Still, it’s not the most surprising of moves, especially as the club advances toward a potential playoff berth in October. Weaver, 24, has struggled to find his groove this season after putting up a 6-11 record in 24 starts and a 4.67 ERA, 3.2 BB/9 and 8.0 SO/9 over 125 1/3 innings in 2018. During two of his last three outings in August, he was pulled before the fifth inning, citing mechanical issues with his delivery that may be impacting his fastball location and delivery and having an adverse effect on his results — and those of the team — as well.

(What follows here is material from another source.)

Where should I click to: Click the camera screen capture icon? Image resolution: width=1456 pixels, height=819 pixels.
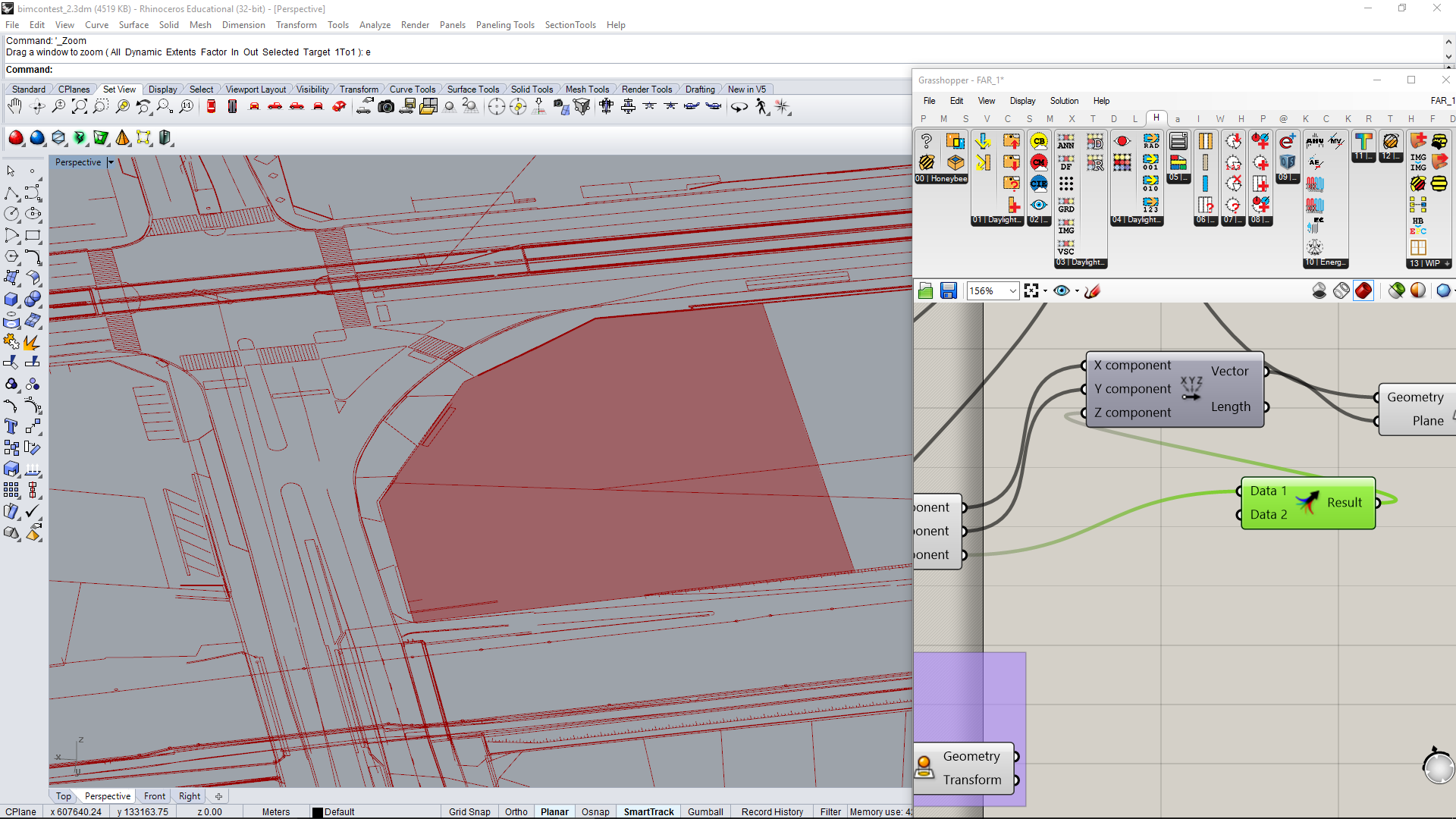click(x=386, y=107)
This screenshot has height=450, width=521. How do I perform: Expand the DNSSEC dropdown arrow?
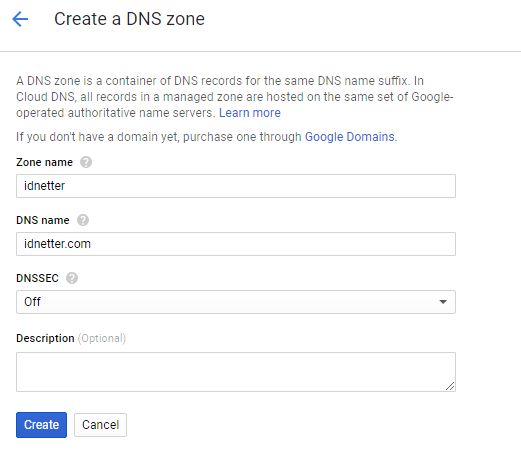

Poncedeleon, on the other hand, appears primed to take on more responsibility following an impressive run with the Cardinals this summer. He maintained a sub-3.00 ERA through his first six appearances, issuing four runs, nine walks, and 10 strikeouts over 17 2/3 innings. While he hasn’t handled more than one start in the big leagues, his track record in the minors speaks to his ability to get consistent results on the mound: he went 9-3 in 17 starts at Triple-A Memphis with a 2.15 ERA, 4.7 BB/9 and 10.1 SO/9 across 92 innings. He’s scheduled to cover for Weaver on Tuesday against the Pirates and will presumably continue to pitch out of the rotation for the remaining six weeks of the season.